So about 6 years ago, I was in grad school, and my friend introduced me to this phenomenon – no-knead bread. No-knead? How was this possible? At the time, I lived in a small apartment with a tiny kitchenette, so I was all down for shortcuts and things that don’t require a ton of counter space.
My friend got the recipe from the famous New York Times recipe. It really is super easy, mix together ingredients, set it and forget it.
While the basic no-knead bread is a classic and one that I make quite often, I have been experimenting with different flavors and my new favorite is the rosemary and garlic no-knead bread. It’s packed full of flavor and goes great dipped in olive oil & balsamic vinegar.
No-Knead Rosemary & Garlic Bread
- 3 cups all-purpose flour
- 1/2 tsp salt
- 1 tsp active dry yeast
- 1 Tb dried rosemary
- 3 large cloves garlic, chopped
- 1 2/3 cup water
- In a large bowl, mix together flour, salt, yeast, rosemary, and garlic.

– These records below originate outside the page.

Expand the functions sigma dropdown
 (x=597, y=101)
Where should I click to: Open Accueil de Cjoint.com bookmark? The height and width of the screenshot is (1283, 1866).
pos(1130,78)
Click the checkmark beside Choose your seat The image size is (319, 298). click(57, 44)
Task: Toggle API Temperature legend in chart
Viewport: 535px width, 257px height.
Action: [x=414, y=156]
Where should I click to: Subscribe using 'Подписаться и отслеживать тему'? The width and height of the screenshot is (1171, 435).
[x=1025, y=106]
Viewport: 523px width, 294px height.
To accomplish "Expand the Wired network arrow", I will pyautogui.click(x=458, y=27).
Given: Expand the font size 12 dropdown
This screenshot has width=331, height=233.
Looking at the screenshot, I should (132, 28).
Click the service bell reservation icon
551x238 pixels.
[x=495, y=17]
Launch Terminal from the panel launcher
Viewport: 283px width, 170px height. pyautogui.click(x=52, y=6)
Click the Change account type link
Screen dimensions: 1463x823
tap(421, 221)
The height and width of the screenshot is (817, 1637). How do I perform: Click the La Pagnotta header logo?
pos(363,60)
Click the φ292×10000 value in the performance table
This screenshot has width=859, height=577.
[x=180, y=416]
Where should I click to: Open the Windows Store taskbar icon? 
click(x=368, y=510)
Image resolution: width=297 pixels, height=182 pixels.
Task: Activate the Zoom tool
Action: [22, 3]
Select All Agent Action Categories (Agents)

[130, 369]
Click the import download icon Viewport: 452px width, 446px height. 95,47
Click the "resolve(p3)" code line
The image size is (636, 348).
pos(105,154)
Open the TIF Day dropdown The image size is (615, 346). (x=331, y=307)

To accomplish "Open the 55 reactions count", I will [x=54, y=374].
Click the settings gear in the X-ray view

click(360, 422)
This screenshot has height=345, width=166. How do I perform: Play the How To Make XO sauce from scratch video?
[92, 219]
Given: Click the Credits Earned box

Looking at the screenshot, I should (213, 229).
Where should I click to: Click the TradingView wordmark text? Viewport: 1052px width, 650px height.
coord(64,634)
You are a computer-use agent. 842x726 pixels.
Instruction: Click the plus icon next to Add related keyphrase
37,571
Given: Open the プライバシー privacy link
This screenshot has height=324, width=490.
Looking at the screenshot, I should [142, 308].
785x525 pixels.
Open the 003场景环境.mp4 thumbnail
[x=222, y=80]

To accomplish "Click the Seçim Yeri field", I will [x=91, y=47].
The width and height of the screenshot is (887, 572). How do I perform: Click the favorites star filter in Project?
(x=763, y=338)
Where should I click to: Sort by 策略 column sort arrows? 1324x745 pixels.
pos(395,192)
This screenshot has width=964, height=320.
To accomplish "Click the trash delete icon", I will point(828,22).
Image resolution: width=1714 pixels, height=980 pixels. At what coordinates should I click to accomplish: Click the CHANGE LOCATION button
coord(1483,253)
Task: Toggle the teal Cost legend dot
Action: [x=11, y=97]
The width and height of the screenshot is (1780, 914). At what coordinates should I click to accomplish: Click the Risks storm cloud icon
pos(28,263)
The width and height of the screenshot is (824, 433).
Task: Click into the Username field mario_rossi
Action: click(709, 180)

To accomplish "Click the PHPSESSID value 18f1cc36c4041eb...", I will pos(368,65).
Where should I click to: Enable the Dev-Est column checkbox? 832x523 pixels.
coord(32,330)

Add in water and stir together until it forms a wet dough. Cover and let it sit for 18-24 hours.
- Place a dutch oven with the lid on in the oven. Preheat oven to 450°F. Flour your hands and gently scoop the dough out of the bowl and form a round shape. Once the oven is preheated, place dough in the dutch oven. Bake for 35 minutes. Remove the lid and bake for an additional 15-20 minutes, or until the top is golden brown.
- You do not need to oil the dutch oven. The bread will absolutely not stick. You can use parchment paper on the bottom of the dutch oven as a sling so it is easier to take out the bread when finished.